## THE TASK
Would you transcribe exactly the lines below, starting at the one that contains "Ok (515, 2542)" and ending with the last line, both included? Leave out all other lines.

## Saved entries

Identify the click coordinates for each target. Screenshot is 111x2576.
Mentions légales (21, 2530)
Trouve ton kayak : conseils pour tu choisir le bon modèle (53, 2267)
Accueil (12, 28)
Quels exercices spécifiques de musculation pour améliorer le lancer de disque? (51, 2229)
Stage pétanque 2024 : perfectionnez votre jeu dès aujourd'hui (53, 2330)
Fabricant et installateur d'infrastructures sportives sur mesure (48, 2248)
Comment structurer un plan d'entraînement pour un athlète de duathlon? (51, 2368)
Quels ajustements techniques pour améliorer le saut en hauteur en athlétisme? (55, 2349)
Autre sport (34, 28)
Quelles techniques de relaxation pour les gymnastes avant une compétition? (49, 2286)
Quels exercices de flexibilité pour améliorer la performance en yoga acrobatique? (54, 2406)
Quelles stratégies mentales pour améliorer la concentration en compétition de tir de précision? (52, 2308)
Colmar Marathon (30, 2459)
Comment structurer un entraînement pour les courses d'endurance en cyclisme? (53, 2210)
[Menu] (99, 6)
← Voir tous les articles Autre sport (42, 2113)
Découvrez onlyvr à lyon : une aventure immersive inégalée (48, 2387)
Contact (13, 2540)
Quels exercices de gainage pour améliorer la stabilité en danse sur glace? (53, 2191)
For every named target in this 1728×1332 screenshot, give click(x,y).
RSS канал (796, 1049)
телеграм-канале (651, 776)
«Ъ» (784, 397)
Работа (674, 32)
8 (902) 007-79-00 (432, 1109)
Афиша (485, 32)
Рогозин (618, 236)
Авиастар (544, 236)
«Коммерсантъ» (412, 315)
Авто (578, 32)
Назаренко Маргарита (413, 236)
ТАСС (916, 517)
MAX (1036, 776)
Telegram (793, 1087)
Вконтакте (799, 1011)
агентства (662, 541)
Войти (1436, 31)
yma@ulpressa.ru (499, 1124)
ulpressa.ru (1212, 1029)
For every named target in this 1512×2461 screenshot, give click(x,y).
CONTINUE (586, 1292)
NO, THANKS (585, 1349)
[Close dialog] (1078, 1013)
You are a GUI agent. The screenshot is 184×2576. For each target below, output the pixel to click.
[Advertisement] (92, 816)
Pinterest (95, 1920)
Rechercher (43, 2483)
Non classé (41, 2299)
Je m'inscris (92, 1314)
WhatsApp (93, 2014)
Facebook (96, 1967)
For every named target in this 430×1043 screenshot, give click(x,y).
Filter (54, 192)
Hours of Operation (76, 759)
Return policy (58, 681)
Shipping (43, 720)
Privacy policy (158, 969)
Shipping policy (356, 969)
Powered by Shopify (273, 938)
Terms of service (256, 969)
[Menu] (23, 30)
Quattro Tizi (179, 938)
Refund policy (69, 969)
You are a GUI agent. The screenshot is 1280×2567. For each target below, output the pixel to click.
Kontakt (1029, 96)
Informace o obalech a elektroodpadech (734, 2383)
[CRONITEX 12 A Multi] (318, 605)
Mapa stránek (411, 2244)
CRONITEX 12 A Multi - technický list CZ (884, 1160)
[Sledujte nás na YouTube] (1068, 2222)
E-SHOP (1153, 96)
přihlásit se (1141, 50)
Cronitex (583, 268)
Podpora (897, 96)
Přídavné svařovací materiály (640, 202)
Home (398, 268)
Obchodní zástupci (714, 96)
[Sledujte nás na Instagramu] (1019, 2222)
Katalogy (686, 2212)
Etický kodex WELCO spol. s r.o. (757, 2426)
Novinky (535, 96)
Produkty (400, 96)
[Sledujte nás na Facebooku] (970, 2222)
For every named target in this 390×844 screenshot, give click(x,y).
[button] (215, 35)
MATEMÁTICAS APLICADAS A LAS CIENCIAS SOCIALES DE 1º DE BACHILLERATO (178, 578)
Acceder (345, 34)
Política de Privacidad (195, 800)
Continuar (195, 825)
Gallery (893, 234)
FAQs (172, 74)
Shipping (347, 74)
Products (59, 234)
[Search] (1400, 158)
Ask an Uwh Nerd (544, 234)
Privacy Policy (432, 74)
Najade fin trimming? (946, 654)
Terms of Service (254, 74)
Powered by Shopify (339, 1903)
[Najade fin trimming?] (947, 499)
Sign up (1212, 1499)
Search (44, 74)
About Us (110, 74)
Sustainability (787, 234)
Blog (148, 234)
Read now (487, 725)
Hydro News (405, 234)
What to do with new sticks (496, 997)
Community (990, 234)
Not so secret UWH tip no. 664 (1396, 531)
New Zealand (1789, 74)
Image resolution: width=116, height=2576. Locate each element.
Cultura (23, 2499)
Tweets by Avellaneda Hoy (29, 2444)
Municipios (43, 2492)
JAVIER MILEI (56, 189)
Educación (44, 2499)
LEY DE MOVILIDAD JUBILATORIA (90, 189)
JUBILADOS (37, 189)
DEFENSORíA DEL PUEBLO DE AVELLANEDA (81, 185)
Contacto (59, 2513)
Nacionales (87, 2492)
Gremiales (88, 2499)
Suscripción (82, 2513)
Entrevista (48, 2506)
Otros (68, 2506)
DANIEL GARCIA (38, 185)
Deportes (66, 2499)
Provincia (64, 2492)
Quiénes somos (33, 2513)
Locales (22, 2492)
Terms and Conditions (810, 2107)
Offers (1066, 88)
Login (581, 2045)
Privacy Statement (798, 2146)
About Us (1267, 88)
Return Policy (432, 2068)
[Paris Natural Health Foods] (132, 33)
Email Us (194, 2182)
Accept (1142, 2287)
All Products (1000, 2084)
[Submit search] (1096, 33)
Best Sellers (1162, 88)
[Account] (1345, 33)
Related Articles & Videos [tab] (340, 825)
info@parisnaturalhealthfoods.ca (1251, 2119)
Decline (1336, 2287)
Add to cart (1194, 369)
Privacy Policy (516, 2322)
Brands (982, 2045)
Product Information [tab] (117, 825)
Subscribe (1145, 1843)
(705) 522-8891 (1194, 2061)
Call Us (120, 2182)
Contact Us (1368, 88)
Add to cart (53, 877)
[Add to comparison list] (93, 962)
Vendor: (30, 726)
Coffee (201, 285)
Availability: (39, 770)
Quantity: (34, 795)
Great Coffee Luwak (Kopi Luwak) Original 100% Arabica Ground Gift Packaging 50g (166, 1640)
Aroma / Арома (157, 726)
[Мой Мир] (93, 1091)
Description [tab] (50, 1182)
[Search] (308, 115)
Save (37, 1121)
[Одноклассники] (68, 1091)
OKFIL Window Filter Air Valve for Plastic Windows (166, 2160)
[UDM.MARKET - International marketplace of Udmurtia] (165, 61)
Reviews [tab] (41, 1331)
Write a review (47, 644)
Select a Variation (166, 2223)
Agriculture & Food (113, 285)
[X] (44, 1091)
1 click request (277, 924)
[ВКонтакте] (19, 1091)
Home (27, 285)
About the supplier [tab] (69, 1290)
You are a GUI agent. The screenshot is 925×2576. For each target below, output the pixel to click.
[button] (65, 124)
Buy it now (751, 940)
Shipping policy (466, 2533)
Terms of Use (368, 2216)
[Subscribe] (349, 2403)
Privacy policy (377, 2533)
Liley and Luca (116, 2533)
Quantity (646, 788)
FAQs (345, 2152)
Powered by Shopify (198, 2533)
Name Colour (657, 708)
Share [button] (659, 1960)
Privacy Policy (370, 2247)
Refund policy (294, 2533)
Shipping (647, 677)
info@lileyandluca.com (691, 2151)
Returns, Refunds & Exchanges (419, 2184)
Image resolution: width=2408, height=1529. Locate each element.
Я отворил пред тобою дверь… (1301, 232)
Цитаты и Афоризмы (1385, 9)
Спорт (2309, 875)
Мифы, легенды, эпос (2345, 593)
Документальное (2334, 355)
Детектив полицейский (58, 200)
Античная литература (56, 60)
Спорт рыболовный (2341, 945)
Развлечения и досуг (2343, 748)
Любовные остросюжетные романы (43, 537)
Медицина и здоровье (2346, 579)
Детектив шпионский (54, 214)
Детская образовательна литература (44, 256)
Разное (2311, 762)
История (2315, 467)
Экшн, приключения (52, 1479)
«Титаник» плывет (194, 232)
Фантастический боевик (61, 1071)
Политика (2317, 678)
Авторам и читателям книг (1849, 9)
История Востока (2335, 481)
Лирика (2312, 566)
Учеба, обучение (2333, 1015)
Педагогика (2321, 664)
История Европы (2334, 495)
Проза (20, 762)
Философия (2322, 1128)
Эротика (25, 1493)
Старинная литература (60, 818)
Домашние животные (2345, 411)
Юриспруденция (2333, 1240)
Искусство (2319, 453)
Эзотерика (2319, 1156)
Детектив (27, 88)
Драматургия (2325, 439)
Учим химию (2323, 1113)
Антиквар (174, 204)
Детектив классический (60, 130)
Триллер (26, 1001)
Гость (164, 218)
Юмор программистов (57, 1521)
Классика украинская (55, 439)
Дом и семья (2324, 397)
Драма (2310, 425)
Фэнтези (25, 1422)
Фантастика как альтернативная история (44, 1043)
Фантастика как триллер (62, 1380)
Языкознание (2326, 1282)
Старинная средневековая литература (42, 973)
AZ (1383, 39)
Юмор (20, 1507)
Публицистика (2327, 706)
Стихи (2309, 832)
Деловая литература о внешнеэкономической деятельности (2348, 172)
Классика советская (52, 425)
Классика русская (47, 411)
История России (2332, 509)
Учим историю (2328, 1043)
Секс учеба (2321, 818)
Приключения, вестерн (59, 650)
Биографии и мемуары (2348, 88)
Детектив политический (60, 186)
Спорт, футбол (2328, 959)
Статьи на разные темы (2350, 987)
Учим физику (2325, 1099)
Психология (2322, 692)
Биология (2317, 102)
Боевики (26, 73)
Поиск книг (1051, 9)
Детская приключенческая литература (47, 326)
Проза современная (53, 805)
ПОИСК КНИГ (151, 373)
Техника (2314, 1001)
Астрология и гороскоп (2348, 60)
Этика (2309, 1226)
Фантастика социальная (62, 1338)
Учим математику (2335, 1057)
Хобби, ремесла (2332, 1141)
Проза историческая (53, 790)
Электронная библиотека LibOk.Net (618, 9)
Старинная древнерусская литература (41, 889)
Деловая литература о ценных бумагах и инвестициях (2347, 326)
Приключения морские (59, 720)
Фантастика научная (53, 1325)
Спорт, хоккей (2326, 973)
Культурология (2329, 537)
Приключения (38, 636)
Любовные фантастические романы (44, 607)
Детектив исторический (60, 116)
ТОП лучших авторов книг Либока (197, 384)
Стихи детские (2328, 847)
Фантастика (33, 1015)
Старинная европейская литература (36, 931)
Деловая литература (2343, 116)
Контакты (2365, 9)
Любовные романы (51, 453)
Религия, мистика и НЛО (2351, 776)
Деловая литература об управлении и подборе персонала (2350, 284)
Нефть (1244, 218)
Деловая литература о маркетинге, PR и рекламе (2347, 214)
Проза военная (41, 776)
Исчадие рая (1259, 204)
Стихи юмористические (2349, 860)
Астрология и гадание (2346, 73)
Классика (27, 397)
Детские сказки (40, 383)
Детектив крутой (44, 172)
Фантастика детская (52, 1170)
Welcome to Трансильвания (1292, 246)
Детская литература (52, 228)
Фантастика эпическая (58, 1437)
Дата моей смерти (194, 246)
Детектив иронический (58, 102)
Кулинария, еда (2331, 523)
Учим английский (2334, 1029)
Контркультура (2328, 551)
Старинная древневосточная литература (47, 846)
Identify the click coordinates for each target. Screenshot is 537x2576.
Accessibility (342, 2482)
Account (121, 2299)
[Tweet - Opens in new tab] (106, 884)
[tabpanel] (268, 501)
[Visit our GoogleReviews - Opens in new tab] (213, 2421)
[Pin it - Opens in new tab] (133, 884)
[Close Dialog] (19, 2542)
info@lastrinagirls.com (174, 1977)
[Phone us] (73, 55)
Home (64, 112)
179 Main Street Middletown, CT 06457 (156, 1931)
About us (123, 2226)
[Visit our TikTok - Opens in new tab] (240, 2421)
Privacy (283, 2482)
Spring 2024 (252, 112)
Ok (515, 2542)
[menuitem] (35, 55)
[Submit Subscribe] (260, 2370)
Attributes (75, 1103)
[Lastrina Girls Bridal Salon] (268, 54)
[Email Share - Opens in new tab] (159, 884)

## EXERCISE OUTPUT
Ok (515, 2542)
[menuitem] (35, 55)
[Submit Subscribe] (260, 2370)
Attributes (75, 1103)
[Lastrina Girls Bridal Salon] (268, 54)
[Email Share - Opens in new tab] (159, 884)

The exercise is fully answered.